*AVAILABLE DATA*.
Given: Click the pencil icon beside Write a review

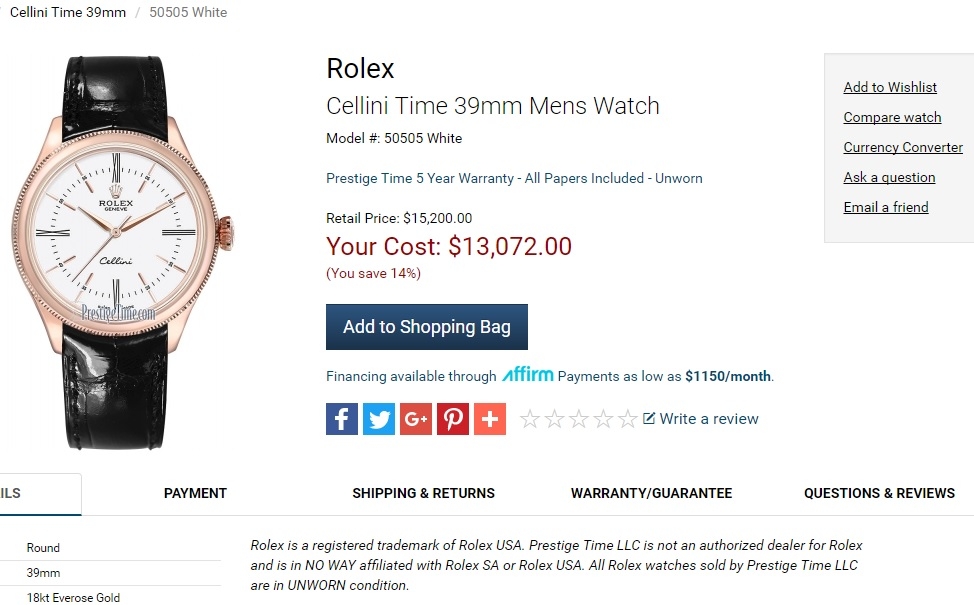Looking at the screenshot, I should tap(649, 418).
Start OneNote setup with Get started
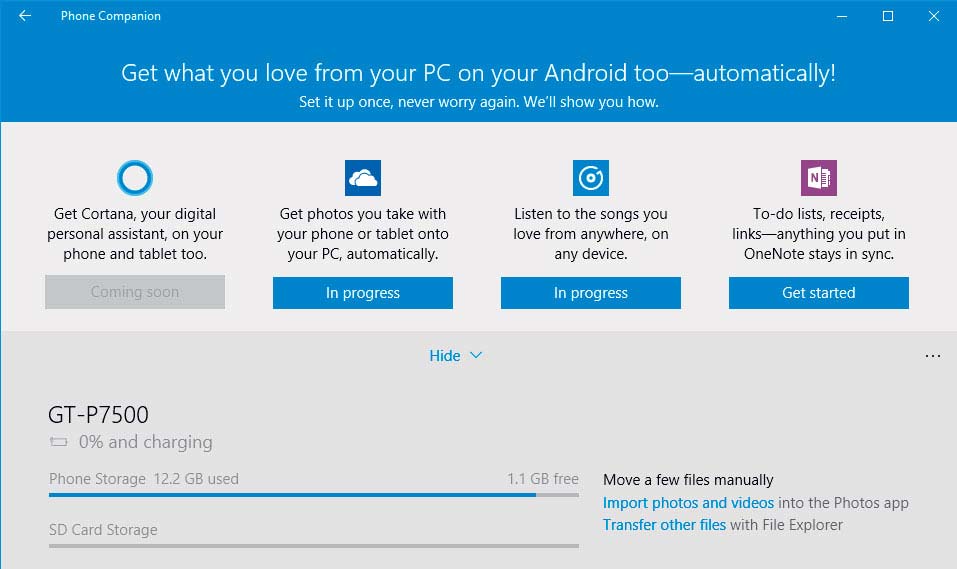The width and height of the screenshot is (957, 569). point(818,293)
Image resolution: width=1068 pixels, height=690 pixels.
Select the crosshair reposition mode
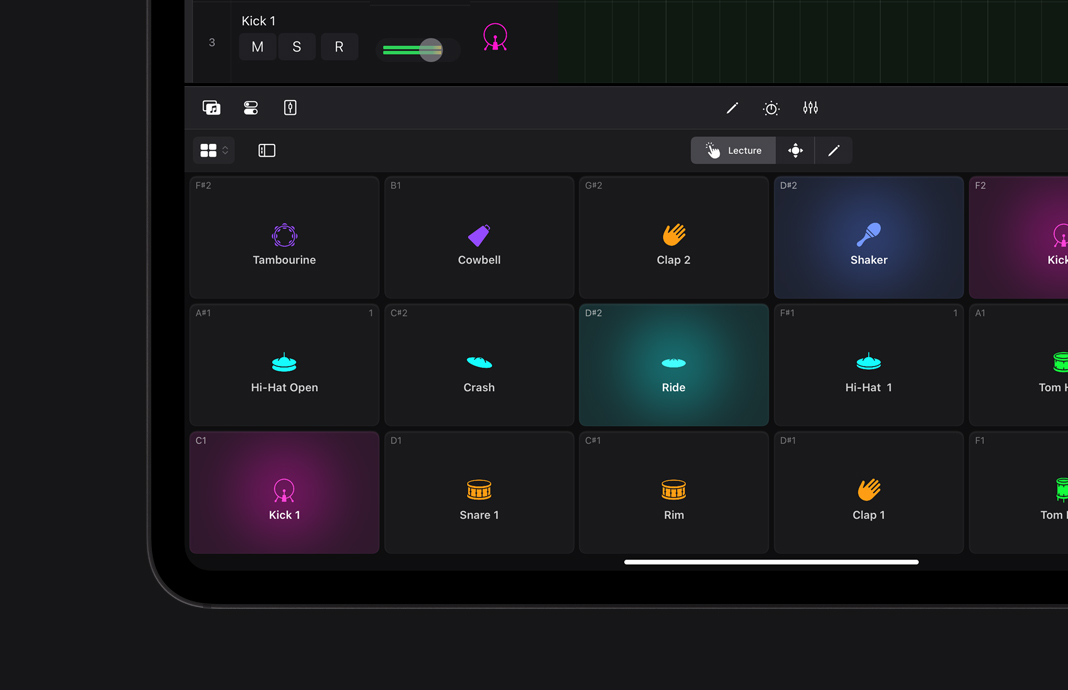pyautogui.click(x=795, y=150)
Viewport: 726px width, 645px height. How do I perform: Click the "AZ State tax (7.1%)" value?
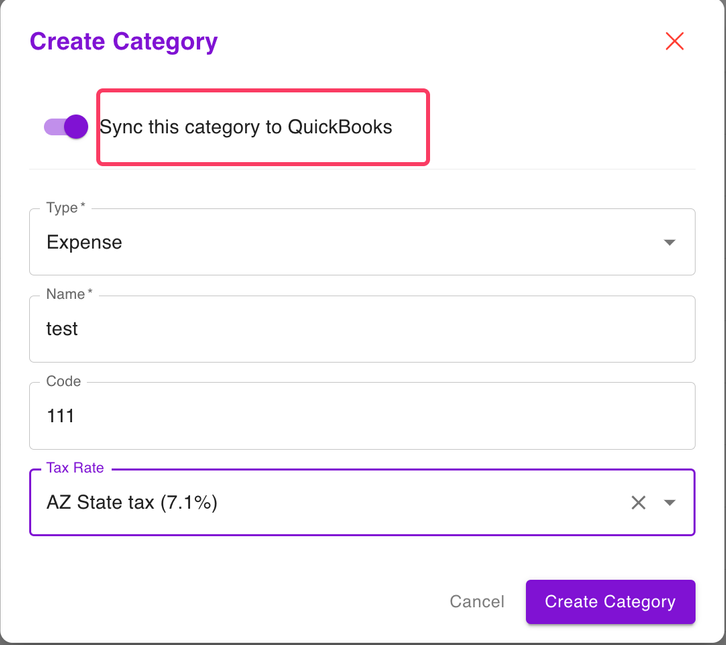pos(132,503)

*TASK*.
Make an exact copy of the whole listing, but don't bring over any pictures.

*ANSWER BELOW*.
Given: Click the pencil icon beside Write a review

Looking at the screenshot, I should tap(649, 418).
Start OneNote setup with Get started
The width and height of the screenshot is (957, 569). point(818,293)
Image resolution: width=1068 pixels, height=690 pixels.
Select the crosshair reposition mode
pyautogui.click(x=795, y=150)
Viewport: 726px width, 645px height. How do I perform: Click the "AZ State tax (7.1%)" value?
pos(132,503)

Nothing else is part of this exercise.